Pfingsten: Internationales Metallhandwerker- treffen
Das Wikinger Museum Haithabu veranstaltet vom 22.-25.5.2026 von 10-16 Uhr bei den Wikinger Häusern im Freigelände erstmalig ein internationales Metallhandwerkertreffen. Museumsleiter Dr. Matthias Toplak berichtet im Interview, wie es zu der Idee gekommen ist, was uns konkret erwartet und warum es nicht beim Zuschauen bleiben muss.
Herr Dr. Toplak, das Internationale Metallhandwerkertreffen ist ein Highlight im Jahresprogramm. Wie ist es zu der Idee gekommen?

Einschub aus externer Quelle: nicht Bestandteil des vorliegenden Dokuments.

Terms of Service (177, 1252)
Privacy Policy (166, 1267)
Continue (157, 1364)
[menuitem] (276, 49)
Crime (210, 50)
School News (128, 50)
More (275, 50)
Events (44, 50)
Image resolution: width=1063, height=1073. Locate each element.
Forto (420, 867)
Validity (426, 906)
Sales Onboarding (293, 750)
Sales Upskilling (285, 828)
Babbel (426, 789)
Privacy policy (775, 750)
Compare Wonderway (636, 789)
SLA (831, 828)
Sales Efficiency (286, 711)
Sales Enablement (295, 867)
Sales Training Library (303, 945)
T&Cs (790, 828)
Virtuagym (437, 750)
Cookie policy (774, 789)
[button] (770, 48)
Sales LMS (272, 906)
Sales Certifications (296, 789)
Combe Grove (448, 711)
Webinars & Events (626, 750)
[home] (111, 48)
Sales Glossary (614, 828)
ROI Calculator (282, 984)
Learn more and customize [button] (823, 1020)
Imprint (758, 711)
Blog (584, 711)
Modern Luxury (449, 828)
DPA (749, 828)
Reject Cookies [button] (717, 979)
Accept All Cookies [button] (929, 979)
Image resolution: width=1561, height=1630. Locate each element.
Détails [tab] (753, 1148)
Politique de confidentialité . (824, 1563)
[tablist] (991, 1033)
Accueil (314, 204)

Das Metallhandwerk erlebte in der Wikingerzeit eine Blüte. Schmiede genossen ein hohes gesellschaftliches Ansehen. Viele der in Haithabu geborgenen Funde belegen das breite Spektrum und die hohe Qualität des Metallhandwerks. Die Ausstellung im Wikinger Museum zeigt die schönsten und interessantesten Stücke vom einfachsten Alltagsgegenstand aus Eisen bis hin zum kunstvoll gestalteten Goldschmuck. Ebenfalls geborgene Werkzeuge, Halbfabrikate, Gussformen und Reste von Werkplätzen lassen Rückschlüsse auf die Arbeitstechniken zu.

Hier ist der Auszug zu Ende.